Btw - anyone knows how subflows impact the flow loading / deployment ? Cos we do have quite a few subflow calls.
Another thing you could try is disabling all but one of your tabs and see if that speeds things up. If it deploys quickly then enable 20 more tabs. If the problem shows up you know it is somewhere in those ten so you can eliminate them bit by bit till you find the issue.
Doing that.
Started with all tabs disbabled.
Life looked good. Deploy was almost instantaneous.
Started enabling them 1 by 1.
I finally started seeing a pattern. If the tab being enabled had a subflow call - that started adding to the deploy time.
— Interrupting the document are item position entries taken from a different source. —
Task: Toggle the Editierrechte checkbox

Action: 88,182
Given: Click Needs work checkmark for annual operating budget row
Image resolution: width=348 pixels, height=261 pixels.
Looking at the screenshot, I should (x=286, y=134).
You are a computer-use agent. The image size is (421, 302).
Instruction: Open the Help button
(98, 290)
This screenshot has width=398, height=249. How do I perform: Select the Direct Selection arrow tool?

The initial tabs just had 1 subflow or few subflow calls (less than 5).
On the last tab enabled - the deploy time jumped from few seconds to over 5 mins. And that tab has around 60 injects each calling a subflow. (Many of these injects call the same subflow - but with different params)
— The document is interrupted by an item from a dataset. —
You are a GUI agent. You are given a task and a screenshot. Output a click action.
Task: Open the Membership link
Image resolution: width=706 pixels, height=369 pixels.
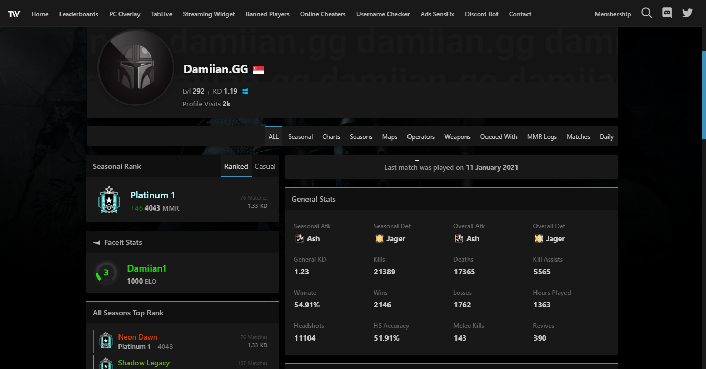pos(612,14)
(Each inject is connected to its own subflow to avoid instances of subflow interfering from each other)
It seems if we have more and more subflow calls - it impacts the deploy time. I am not yet clear why should it. Is this a known behaviour ? Anyone knows ?
Some background: If you have a subflow that contains 100 nodes, then you add 100 instances, this expands to 100 * 100 (10000) additional nodes to setup, destroy, re-create when a deploy happens. If each of those subflows have initialisation code - that has to run for every one of them.
This is what i think is happening. I have simple flows and complicated flows. Many of the flows were created before link call feature was available. I also need to check if indeed there are no STATEs. Mostly i dont have STATEs - as i prefer not to work with NR Flow/Node level contexts. DB or global contexts - which i try to avoid overlap. But need to check.
The challenge with link calls / link in etc. is some of subflows have parameters. And unfortunately today we dont have such mechanism . So significant portions of "re-write" may come into play. Lets see.
(Btw not related to above issue - but connected to linked call - and only because you answered this Steve - do you know if we ever move ahead with Link Call enhancements (timeout optional , pass through mechanism etc.) ?
Yes - but i would not expect it to impact "deploy" . For sure execution. Deploy should not care what goes in and what comes out. As that stage there is no message in the system.
and this gets worse if your subflows nest subflows.
each instance creates all its internal nodes and if any of those are subflow instances, they are created too. It really doesnt take much to get to huge numbers
Example:
Subflow1: 10 regular nodes, 5 Subflow2 nodes
Subflow2: 20 regular nodes
Main flows: use 100 Subflow1s and 100 regular nodes
this means 100 + (100 * (10 + (5 * 20))) == 11100 nodes to be created, setup, initialised etc etc.
Contrast that with link-calls (aka pure functions):
Subroutine1: 1 link-in, 10 regular nodes, 5 link calls to Subroutine2, 1 link-return
This was clear once you wrote the earlier note. As i said i need to check if indeed i can move entire subflow to link calls. I have some subflows which take parameters.